Distributed worker manager doesn't use socket connection to infer worker ip
https://github.com/JuliaLang/julia/blob/0d00660a38f4d4049e12a97399e4ef613bf0d7dc/stdlib/Distributed/src/managers.jl#L568
for some reason we don't use the fact that we can call Sockets.getpeername() here, instead we read the stdout of the worker process.
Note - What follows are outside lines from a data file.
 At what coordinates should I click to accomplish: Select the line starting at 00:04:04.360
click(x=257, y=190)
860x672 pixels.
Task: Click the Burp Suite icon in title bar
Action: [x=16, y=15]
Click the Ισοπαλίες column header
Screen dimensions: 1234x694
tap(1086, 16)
This is problemmatic mainly because:
-
the worker nodes always report the first IPv4 interface's address no matter if that's actually the interface it used to contact main node: https://github.com/JuliaLang/julia/blob/0d00660a38f4d4049e12a97399e4ef613bf0d7dc/stdlib/Sockets/src/addrinfo.jl#L272-L276
-
the worker node may be running inside container (or whatever reason has virtual interface before everything else)
my questions: can we add a specialization for read_worker_host_port when config.io :: Sockets.TCPSocket?
bash-4.2$ route | grep '^default' | grep -o '[^ ]*$'
ens1f0.3604
shows that we should be using:
192.170.240.0
but the first IP address libuv came up with is 192.168.240.0;
I couldn't find how to look for the default interface in libuv
either we detect the default interface, or basically we need something like: https://github.com/JuliaWeb/IPNets.jl/blob/92a9364b4f12b4762ecfa3d6d233ab27aee6c5c4/src/IPNets.jl#L217
at this location: https://github.com/JuliaLang/julia/blob/0d00660a38f4d4049e12a97399e4ef613bf0d7dc/stdlib/Sockets/src/addrinfo.jl#L273
to filter out private IP range